Ciência do bocejo: por que bocejamos e o que isso revela sobre nosso cérebro

O bocejo é mais do que um simples sinal de sono ou tédio; ele desempenha funções importantes na regulação da temperatura cerebral

Por Silvia Melo em parceria com João Gabriel Braga (Médico - CRMGO 28223)
21/04/2025 05:02 / Atualizado em 23/04/2025 10:04

O bocejo é um ato reflexo caracterizado pela abertura ampla da boca, seguida de uma inspiração profunda e uma expiração curta. Embora muitas vezes associado ao sono ou ao tédio, esse comportamento ocorre também quando estamos alertas, sendo observado em diversas espécies animais. Sua natureza semi‑involuntária e universal leva os cientistas a investigar funções biológicas fundamentais por trás desse simples gesto.

Mito da oxigenação x termorregulação cerebral

Durante décadas, acreditou‑se que o bocejo tinha como principal função aumentar a entrada de oxigênio no cérebro. No entanto, experimentos mostraram que alterar a concentração de oxigênio ou dióxido de carbono no ar não afeta a frequência de bocejos, indicando que o reflexo não serve à função respiratória. Em vez disso, a hipótese atualmente mais aceita é a de que o bocejo atua como um mecanismo termorregulador, resfriando o cérebro.

Segundo a teoria termorreguladora, o bocejo promove a troca de calor por meio da inalação de ar ambiente mais frio e do aumento do fluxo sanguíneo facial. Estudos comparativos em mamíferos e aves demonstram que a frequência de bocejos segue um “janela térmica”: ocorre com menor intensidade em temperaturas extremas, altas ou baixas, e atinge pico em faixas intermediárias.

Além de sua função fisiológica, o bocejo é famoso por ser “contagioso”
Além de sua função fisiológica, o bocejo é famoso por ser “contagioso” - Julia Gomina/istock

Em modelo experimental com ratos, sensores implantados no córtex pré‑liminar registraram aumento da temperatura cerebral imediatamente antes do bocejo, seguido de queda significativa nos três minutos após o gesto, retornando ao nível basal. Esses dados reforçam a ideia de que o bocejo ajuda a manter a homeostase térmica do cérebro.
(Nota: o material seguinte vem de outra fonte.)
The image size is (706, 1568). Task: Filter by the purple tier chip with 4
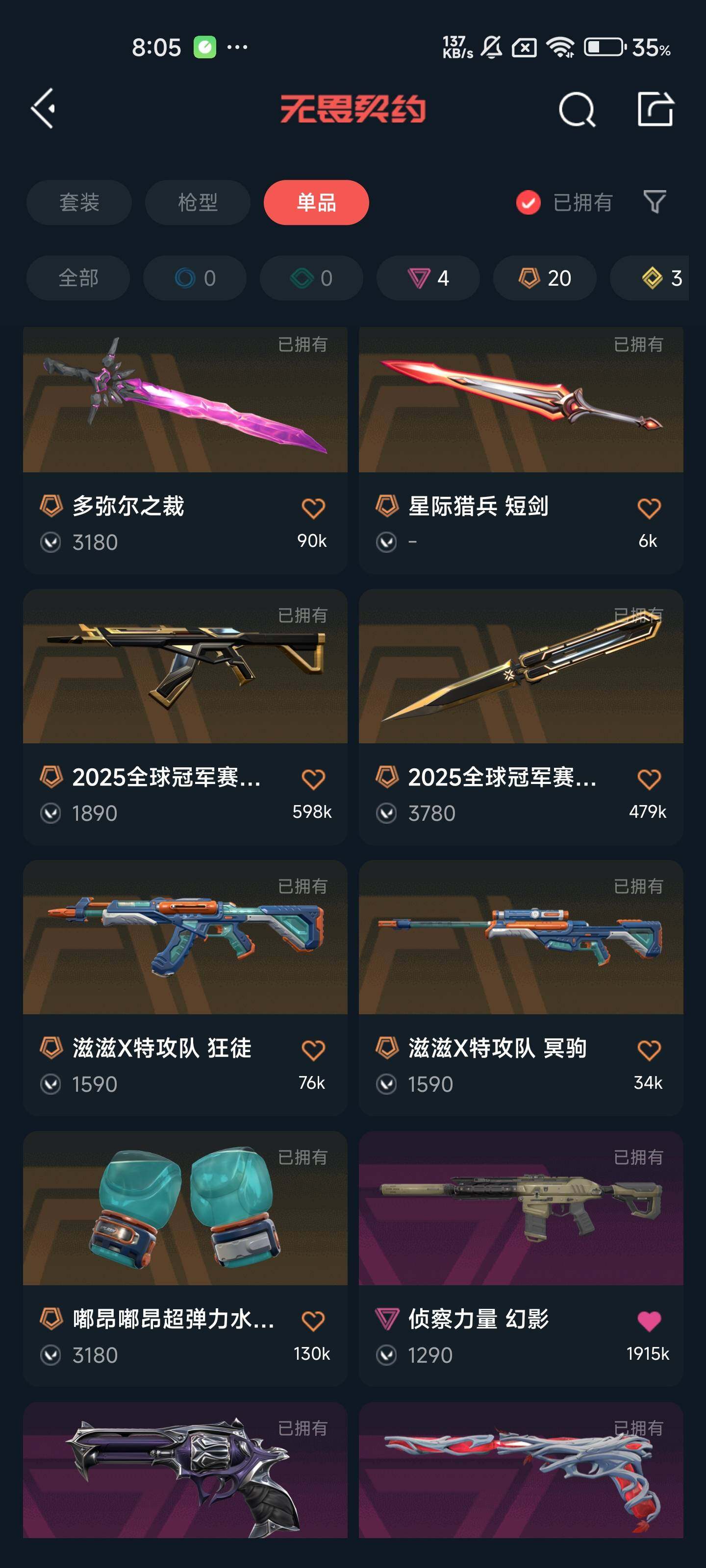[428, 278]
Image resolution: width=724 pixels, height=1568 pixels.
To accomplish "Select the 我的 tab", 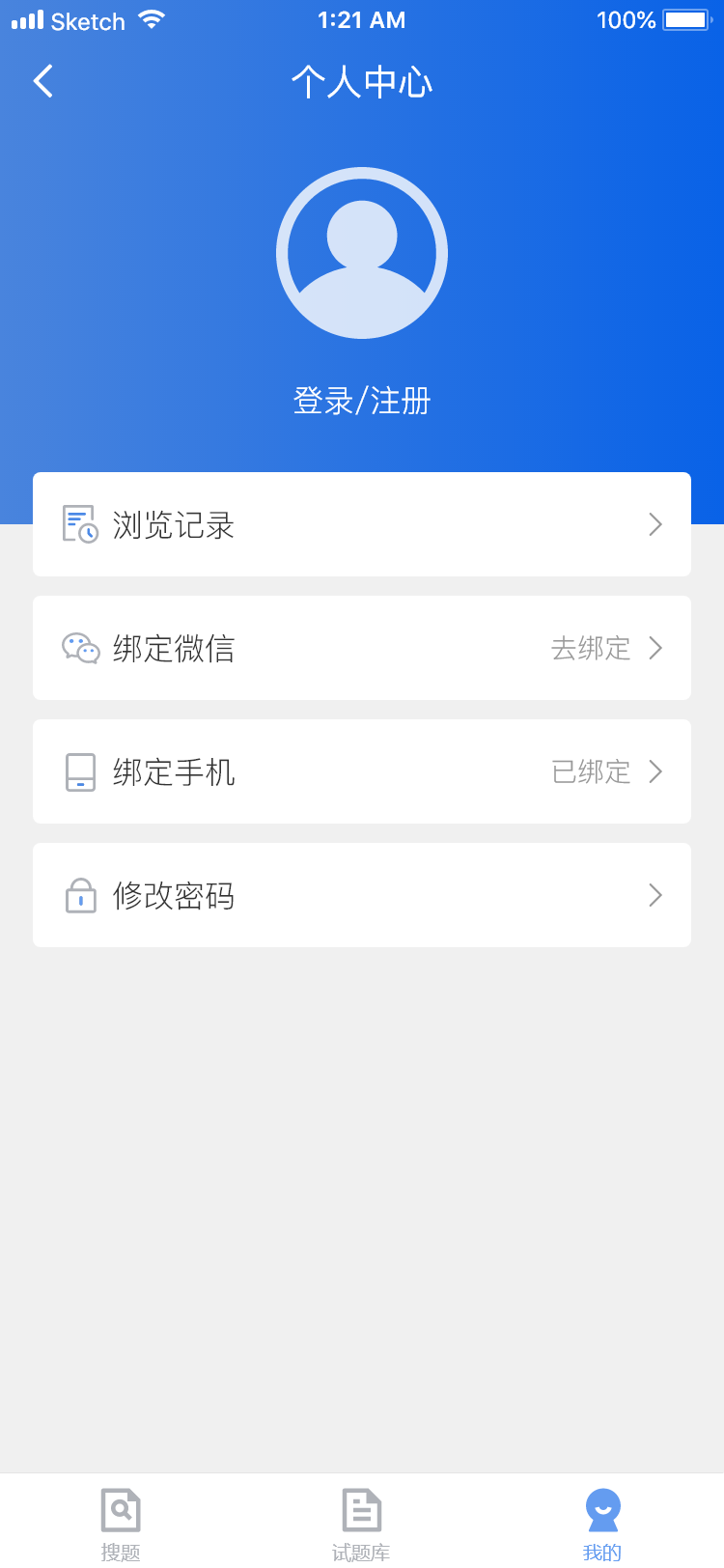I will (x=602, y=1522).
Bocejo contagioso e empatia social

Além de sua função fisiológica, o bocejo é famoso por ser “contagioso”: observar, ouvir ou até ler sobre um bocejo pode desencadear o ato em outras pessoas. Esse fenômeno está associado à ativação de neurônios‑espelho, que permitem a imitação de comportamentos e são fundamentais para a empatia e a coesão social.

O que isso revela sobre o cérebro

O estudo do bocejo lança luz sobre dois aspectos centrais do funcionamento cerebral: a importância da termorregulação para a eficiência cognitiva e o papel dos neurônios‑espelho na comunicação não‑verbal.

Mais do que um simples sinal de sono, o bocejo é um reflexo multifuncional que integra processos fisiológicos, emocionais e sociais, revelando a complexidade dos mecanismos que mantêm nosso cérebro alerta e conectado ao ambiente.